Given text ::
━━━━━━━━━━━━━━━━━━━━━━━━━━━━━━
I'm working with human genomes that are between 4-8X coverage. Unfortunately, I have de novo assembled them using SGA and have done some QC on the assemblies using QUAST and MultiQC, and the results are far from ideal. I've attached a screenshot from the MultiQC report so you can see what I mean (please note that the two assemblies with noticeably better metrics in the report are high coverage genomes at 30X). In particular, the "Genome Fraction" metric that gives the percentage of the reference genome that the assembled genome aligns to is extremely low, as is the total length.
My question is whether this is expected for low coverage genomes (4-8X)? Or if something has gone wrong somewhere? That being said though, I used the exact same processes on the high coverage genomes in the report, and those genomes' metrics are fine. Essentially, I've never worked with human genomes before, and I just want some guidance as to whether this data would actually be acceptable to use for later analysis, or whether these metrics justify excluding the genomes from further analysis. At the bottom of the post, I have explained how I assembled the genomes for those who want more information on my processes.
Thanks in advance!
I downloaded the sequence files from the EGA in .bam format, and each file had an associated md5 checksum so I know the files were downloaded correctly. Each individual genome had been split into 6 .bam files so I used the Samtools merge and index functions to merge the .bams into a single .bam for each genome (with associated .bai). I then converted the .bam files to fastq using the Samtools fastq function. I finally de novo assembled the genomes using SGA, and then ran QUAST and MultiQC on the assemblies.
━━━━━━━━━━━━━━━━━━━━━━━━━━━━━━
Data to examine ::
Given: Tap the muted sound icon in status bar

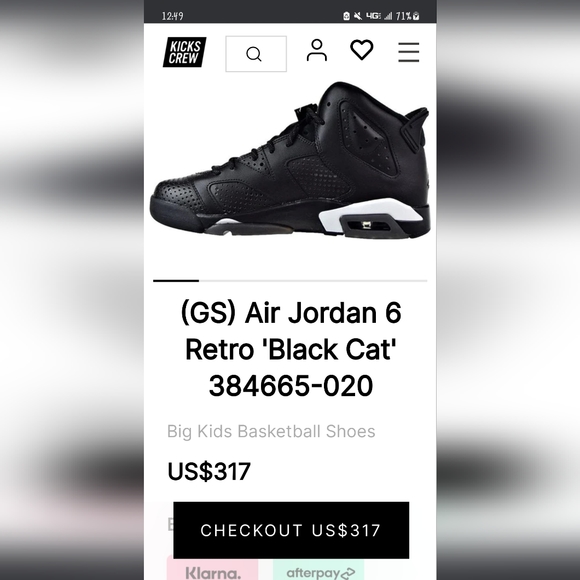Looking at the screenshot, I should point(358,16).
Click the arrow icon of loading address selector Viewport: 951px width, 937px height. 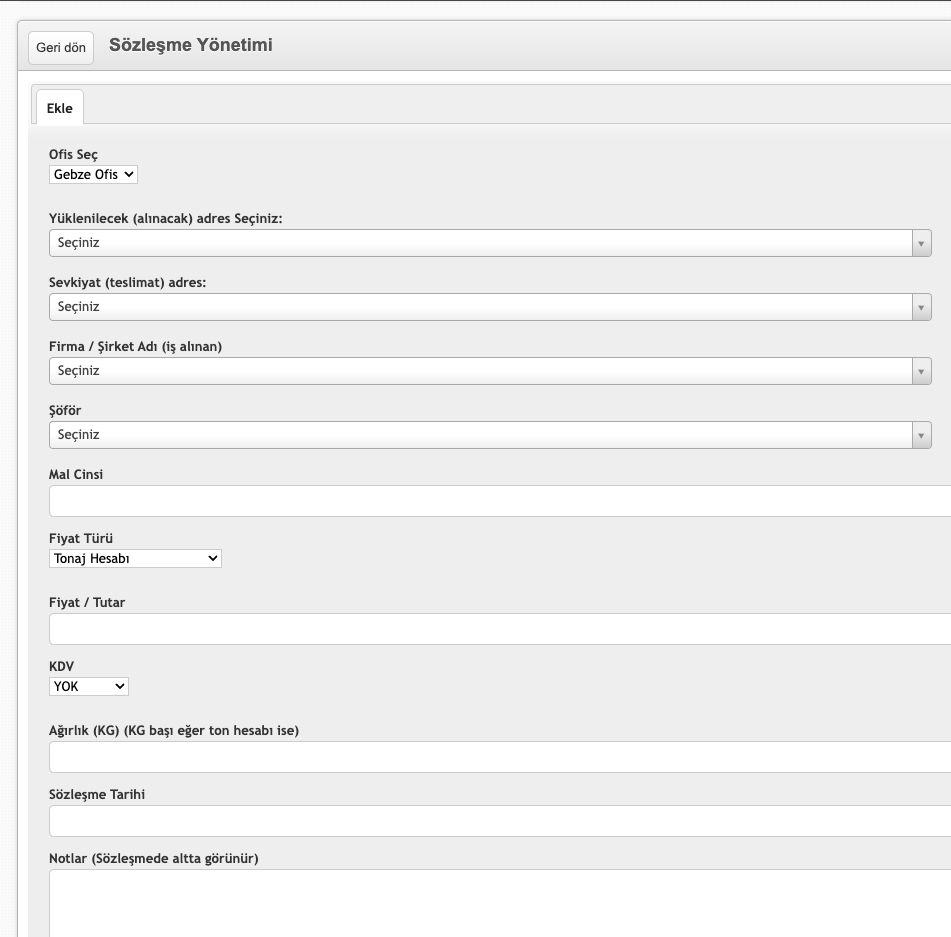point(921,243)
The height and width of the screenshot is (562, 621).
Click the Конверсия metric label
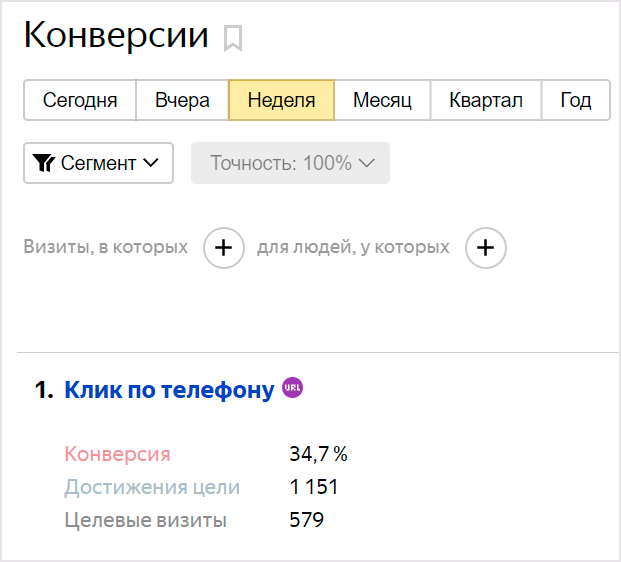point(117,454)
━━━━━━━━━━━━━━━━━━━━━━━━━━━━━━
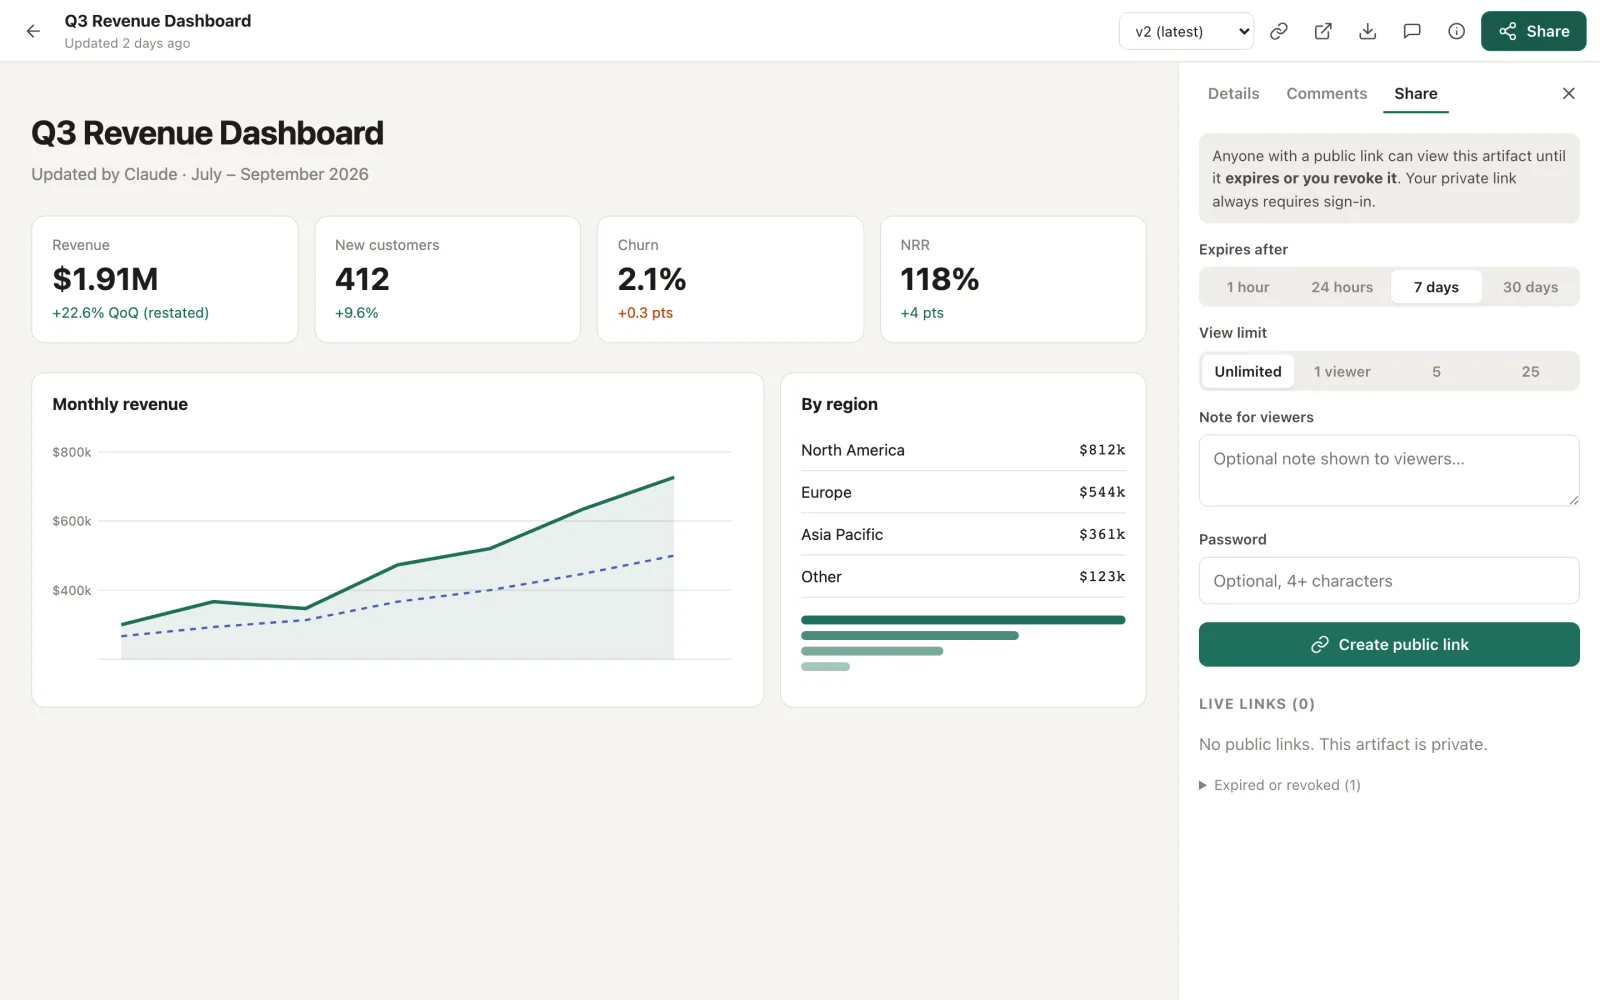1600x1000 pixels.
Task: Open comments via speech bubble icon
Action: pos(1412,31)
━━━━━━━━━━━━━━━━━━━━━━━━━━━━━━
Task ::
Answer these questions about the forum post on assembling human genomes:
(a) What coverage do the two assemblies with noticeably better metrics have?
(b) Into how many .bam files had each individual genome been split?
(c) Which Samtools function converted the .bam files to fastq?

Task output ::
(a) 30X
(b) 6
(c) The Samtools fastq function